There’s the man, and then there’s the index. There’s the index, and then there’s the ETF. A lot of people are familiar with media personality Joe Terranova. He’s got an index and a fund that seeks to track that index which is rules-based. The methodology is worth taking a look at independent of Mr. Terranova himself.
The Virtus Terranova U.S. Quality Momentum ETF (NYSEARCA:JOET) is primarily designed to offer exposure to U.S.-listed large-cap companies that exhibit strong quality fundamentals along with positive momentum technical trends. The ETF seeks to mimic the performance of the Terranova U.S. Quality Momentum Index, before fees and expenses. This index focuses on the 500 largest U.S. companies and filters them based on positive technical momentum, subsequently ranking them by measures of fundamental quality. Consequently, this results in an equally weighted portfolio of 125 well-established U.S. securities.
The screening process has solid fundamental underpinnings, which I’m a fan of because it removes the risk of having a portfolio with so-called “zombie companies” that have high debt and which fundamentally are ranked by Return on Equity and growth. When you then combine the momentum technical filter, it enhances the appeal relative to passive market-cap weighted averages.
Unraveling the Key Holdings of JOET
A closer examination of the ETF’s holdings provides a clearer picture of the fund’s investment strategy and the potential risks and rewards associated with it. The fund’s holdings include the below. Note that because this is equal weight, no single stock is a big driver of performance overall.
JOET is well-diversified across a variety of sectors. Its largest exposure is in the Information Technology sector, accounting for roughly 30.19% of the fund’s portfolio. This is followed by Industrials (16.46%), Financials (14%), Consumer Cyclical (10.08%), Healthcare (8.75%), and Energy (6.98%).
One of the things I like about the fund is that it’s got a heavy mid-cap allocation. About half is mid with the rest being in the large-to-mega-cap range. Given my overall concerns around large-cap dominance at this point in the cycle, it’s nice to have a fund like this which tilts smaller without necessarily taking on the risk of small-cap stocks.
Comparison With Peer ETFs
The Virtus Terranova U.S. Quality Momentum ETF (JOET) is distinct from the iShares MSCI USA Quality Factor ETF (QUAL) and the Invesco S&P 500 Quality ETF (SPHQ) in its investment approach and methodology. QUAL is designed to track the MSCI USA Quality Index, focusing solely on quality factor without the momentum aspect, while SPHQ tracks the S&P 500 High Quality Rankings Index, also concentrating on quality metrics of large-cap U.S. stocks.

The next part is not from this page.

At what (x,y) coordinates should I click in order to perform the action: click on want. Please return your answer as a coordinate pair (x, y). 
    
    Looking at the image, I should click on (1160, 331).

Both QUAL and SPHQ are passively managed and strive to replicate their respective indices closely.
In terms of portfolio characteristics, JOET employs an equal-weighted approach at each quarterly index rebalance, which is intended to ensure balance and diversification, and to mitigate the risks of over-concentration in particular stocks or sectors. This can be contrasted with the market cap-weighted strategies that typically govern passively managed funds like QUAL and SPHQ. Clearly this explains a large portion of why JOET has underperformed QUAL and SPHQ over the past two years.
Pros and Cons of Investing in JOET
Like any investment, JOET comes with its own set of advantages and disadvantages. On the positive side, its quality and momentum-based strategy could offer attractive risk-adjusted returns over the long haul. It provides exposure to a diverse range of large-cap U.S. companies with robust fundamentals, potentially reducing the risk of over-concentration in a single sector or company.
However, on the downside, the ETF’s strategy is largely technical and retrospective, potentially overlooking the importance of idiosyncratic and qualitative risk factors. Furthermore, the ETF may not be the best choice for income-focused investors.
Concluding Thoughts: To Invest or Not to Invest?
The Virtus Terranova U.S. Quality Momentum ETF offers a unique investment strategy combining quality and momentum factors. It provides exposure to a diversified portfolio of U.S.-listed large-cap companies and has demonstrated a solid risk management approach. However, like all investments, it comes with its own set of risks and considerations. I like the filtering methodology overall and the equal weight approach, so even though performance has been underwhelming given the cycle we have been in, I still think it’s worth considering in a portfolio.